# Mesurol (methiocarb)



## naoki (Feb 21, 2017)

Does anyone know the approximate cost of Mesurol (methiocarb)? I know there are a couple professional horticulturalists here, and maybe people in other country have different regulation.


----------



## littlefrog (Feb 21, 2017)

naoki said:


> Does anyone know the approximate cost of Mesurol (methiocarb)? I know there are a couple professional horticulturalists here, and maybe people in other country have different regulation.

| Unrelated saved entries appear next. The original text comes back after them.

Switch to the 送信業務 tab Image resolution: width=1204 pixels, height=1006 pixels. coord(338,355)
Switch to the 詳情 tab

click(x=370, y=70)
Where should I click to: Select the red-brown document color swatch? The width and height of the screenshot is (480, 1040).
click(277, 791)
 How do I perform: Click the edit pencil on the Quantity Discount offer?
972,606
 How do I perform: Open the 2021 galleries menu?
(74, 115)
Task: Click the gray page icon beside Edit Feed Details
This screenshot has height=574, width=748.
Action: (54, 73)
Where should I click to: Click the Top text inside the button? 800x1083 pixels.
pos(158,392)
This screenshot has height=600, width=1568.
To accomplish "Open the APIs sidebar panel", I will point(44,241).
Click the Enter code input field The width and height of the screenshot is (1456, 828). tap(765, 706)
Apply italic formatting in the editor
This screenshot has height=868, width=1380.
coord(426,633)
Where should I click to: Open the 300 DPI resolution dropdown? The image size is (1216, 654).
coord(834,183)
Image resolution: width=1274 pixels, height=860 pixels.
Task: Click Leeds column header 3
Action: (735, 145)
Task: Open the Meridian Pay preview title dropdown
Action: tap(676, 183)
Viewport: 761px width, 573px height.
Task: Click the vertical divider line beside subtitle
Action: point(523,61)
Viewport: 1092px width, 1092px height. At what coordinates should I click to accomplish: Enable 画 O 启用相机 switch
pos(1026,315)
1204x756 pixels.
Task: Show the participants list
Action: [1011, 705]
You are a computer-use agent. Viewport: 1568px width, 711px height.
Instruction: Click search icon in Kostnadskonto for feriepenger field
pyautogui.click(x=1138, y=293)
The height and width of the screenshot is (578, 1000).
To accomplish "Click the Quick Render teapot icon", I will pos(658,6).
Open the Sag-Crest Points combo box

I haven't found a place to purchase it... It shouldn't be that expensive, it is old and should be 'generic' versions available.


----------



## Ray (Feb 21, 2017)

The trouble is that mesurol is a controlled pesticide in most states, so unavailable to most of us.


----------



## cnycharles (Feb 21, 2017)

It's also very nasty; it kills most anything, and I would recommend nobody use it in a non professional setting


Sent from my iPhone using Tapatalk


----------



## abax (Feb 21, 2017)

It's available, but one has to have a license to
purchase it. There aren't many sources any more even with
a professional license. Most of the time the sellers also ask
for a business tax number as well. I used to use it, but it's
dangerous (full tyvek suit with breathing gear) and it must be
used more than once...not really worth the trouble.


----------



## Don I (Feb 22, 2017)

I went to a nursery with quite a big list of fungicides a few years ago and asked "Do you have any of these". They told me all of them were controlled and I would need a license to get them.
Just another thing that gives away our age.
Don


----------



## JAB (Feb 22, 2017)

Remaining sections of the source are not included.